Science explains when to visit the hospital, answer emails, and deliver bad news
The 'Hospital of Doom'
There's a hospital that Daniel Pink, the author of the new book When: The Scientific Secrets of Perfect Timing, calls the "Hospital of Doom." A lot of things go wrong in this hospital. You are three times more likely to be killed by a fatal dose of anesthesia. Specialists find fewer polyps during routine colonoscopies, leaving cancers undetected. Internists are 26 per cent more likely to prescribe unnecessary antibiotics, leading to more resistant superbugs. Nurses and staff are nearly 10 per cent less likely to wash their hands before treating patients, increasing the odds they'll pass along infections.
"This hospital though is a place of sorts. It's really what happens in hospitals in the afternoons. There's a huge amount of research out there showing medical care can be quite dangerous in the afternoon especially compared with the mornings. So the 'Hospital of Doom' is in afternoons," says Pink. "As a father, as a husband, as someone who will occasionally go to the doctor, I will do everything I can not to schedule any significant doctor appointment or visit to the hospital in the afternoon."
Our daily rhythms
Most of us tend to go through our days in three stages. One is the peak. For most people, that's in the morning when our mood is its highest and we are very good at analytical tasks that require focus. The next stage is the 'trough' when our cognitive capacities are at their lowest. The final stage is what Pink calls the "recovery" stage, which occurs in the late afternoon and evening. These three stages take the shape of a "U." We peak the highest in the morning, slump in the afternoons, and peak again late in the afternoon and early evening.
That's how it is for most people, although there is a smaller group — the "night owls" — for whom they have the opposite daily cognitive rhythm.

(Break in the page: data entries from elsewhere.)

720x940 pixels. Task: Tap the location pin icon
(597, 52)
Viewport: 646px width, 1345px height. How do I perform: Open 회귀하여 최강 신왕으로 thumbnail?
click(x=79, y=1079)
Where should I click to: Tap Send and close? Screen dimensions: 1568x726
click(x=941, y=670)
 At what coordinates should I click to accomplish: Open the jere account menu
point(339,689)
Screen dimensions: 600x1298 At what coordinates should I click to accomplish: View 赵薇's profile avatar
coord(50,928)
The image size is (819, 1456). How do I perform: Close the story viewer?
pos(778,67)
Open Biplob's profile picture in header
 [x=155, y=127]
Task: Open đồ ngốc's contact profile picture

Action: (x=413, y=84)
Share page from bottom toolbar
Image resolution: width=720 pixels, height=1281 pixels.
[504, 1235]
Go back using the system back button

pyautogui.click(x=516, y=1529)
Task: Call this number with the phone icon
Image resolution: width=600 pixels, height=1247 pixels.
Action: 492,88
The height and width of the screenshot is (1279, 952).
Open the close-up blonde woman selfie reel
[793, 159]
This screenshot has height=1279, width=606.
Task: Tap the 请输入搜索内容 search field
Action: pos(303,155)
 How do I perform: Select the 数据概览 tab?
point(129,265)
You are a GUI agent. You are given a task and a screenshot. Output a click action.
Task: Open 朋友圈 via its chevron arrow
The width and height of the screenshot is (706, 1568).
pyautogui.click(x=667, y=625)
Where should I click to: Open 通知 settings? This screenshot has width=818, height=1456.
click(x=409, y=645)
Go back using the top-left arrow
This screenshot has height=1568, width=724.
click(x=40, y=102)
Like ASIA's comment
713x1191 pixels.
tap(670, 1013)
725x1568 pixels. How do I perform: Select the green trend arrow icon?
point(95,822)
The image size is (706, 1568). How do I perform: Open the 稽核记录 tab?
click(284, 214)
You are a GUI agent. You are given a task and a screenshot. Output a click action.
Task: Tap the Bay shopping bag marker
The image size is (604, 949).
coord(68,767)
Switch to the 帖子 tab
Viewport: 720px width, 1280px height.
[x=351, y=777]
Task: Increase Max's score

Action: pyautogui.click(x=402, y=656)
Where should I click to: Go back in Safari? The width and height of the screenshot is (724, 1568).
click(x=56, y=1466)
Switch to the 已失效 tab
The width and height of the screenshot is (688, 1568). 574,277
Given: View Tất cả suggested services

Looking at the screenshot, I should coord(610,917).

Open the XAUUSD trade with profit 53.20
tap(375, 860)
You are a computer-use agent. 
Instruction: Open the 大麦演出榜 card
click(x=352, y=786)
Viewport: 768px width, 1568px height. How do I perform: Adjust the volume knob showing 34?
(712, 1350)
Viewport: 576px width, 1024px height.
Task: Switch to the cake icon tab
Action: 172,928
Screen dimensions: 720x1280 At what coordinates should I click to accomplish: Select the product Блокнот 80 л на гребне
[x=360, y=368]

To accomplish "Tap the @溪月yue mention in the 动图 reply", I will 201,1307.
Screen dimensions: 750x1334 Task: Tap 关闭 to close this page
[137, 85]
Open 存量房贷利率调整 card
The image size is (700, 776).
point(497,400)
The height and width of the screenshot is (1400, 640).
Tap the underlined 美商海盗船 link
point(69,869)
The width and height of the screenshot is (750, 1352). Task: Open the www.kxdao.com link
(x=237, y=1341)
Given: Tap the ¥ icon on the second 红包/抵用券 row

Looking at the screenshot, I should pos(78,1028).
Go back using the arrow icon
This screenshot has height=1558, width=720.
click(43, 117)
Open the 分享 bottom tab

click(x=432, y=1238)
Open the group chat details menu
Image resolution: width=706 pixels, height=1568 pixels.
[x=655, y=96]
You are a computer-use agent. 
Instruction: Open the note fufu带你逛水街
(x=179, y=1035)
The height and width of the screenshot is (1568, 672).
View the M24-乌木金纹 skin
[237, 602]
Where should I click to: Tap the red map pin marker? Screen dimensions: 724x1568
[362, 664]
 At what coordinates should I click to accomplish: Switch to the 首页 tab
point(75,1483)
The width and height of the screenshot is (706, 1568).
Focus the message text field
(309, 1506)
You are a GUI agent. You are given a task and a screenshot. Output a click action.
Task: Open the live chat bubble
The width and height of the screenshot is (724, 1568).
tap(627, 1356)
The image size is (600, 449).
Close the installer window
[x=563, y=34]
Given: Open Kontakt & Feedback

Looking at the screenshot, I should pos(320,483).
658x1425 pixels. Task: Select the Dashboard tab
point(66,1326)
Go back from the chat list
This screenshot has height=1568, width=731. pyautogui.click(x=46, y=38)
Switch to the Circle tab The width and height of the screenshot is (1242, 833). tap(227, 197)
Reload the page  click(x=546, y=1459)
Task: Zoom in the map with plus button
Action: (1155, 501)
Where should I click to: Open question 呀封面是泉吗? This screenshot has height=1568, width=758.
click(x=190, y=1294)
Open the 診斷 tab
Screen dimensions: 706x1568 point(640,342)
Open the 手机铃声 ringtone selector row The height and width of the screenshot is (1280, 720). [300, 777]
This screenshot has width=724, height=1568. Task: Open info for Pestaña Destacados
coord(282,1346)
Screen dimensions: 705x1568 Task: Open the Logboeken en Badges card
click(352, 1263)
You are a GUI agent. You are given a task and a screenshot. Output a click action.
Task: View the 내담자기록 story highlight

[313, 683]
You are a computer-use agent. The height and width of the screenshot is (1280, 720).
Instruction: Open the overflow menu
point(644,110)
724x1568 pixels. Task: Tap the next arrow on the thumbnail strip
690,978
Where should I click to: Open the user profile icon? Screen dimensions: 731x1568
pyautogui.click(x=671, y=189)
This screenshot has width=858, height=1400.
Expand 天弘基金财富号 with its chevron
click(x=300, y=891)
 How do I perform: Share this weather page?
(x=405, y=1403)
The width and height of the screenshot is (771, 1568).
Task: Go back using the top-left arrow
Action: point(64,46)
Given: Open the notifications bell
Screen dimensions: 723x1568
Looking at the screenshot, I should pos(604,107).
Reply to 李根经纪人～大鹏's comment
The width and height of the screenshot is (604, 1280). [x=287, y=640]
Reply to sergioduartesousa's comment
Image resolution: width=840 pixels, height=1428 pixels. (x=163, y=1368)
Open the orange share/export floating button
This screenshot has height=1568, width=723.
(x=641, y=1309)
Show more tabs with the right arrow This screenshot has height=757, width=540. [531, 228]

These cycles are run by our internal clocks, otherwise known as our circadian rhythms. And it's the afternoon troughs we have to be most careful of. Research shows kids score lower on standardized tests if taken in the afternoon. Even jurors are more likely to resort to racial stereotypes in that time. Pink says, for this reason, we are best off doing our brainless administrative work in the afternoons, like answering emails or filling our reports. In the recovery time, that's when we are most creative.
Getting through the afternoon 'trough' and endings
The best way to get through an afternoon cognitive slump is to take a lot of breaks.
"We know that it's better to something rather than nothing. A short break is very helpful. You don't have to do a two hour siesta to get the benefits of a break. You can take a 10-minute break," says Pink. "There's great research showing it's important to move rather than be sedentary during those breaks. There's some powerful research showing the effects of being exposed to nature — that nature ends up being restorative and replenishing in a way that, for me, really blew me away. We know that social breaks are often more effective than solo breaks, at least when we can choose who we're taking a break with. This is true even for introverts. And we know, and this is important in our world where everybody is looking at their phone or listening to a podcast all day long, that semi-detached is not as good as fully detached. You need to fully detach."
There's also a science to the beginnings, middles, and endings of things we do. "Endings have a huge effect on our behaviour," says Pink. "They can energize us to pursue certain kinds of goals. Endings help us encode. They help us evaluate and record experiences. So certainly consumer transactions, customer transactions, how that transaction ends has a huge effect on how the customer will remember it."
Not only am I taking more breaks, but I am the king of giving the bad news first.- Daniel Pink, author of "When: The Scientific Secrets of Perfect Timing."
How many times have you heard someone say, "I've got some good news and some bad news." Pink says, "Given a choice, we prefer endings that elevate. We prefer rising sequences to declining sequences. So this is one of the ways this research has changed my own behaviour - not only am I taking more breaks, but I am the king of giving the bad news first."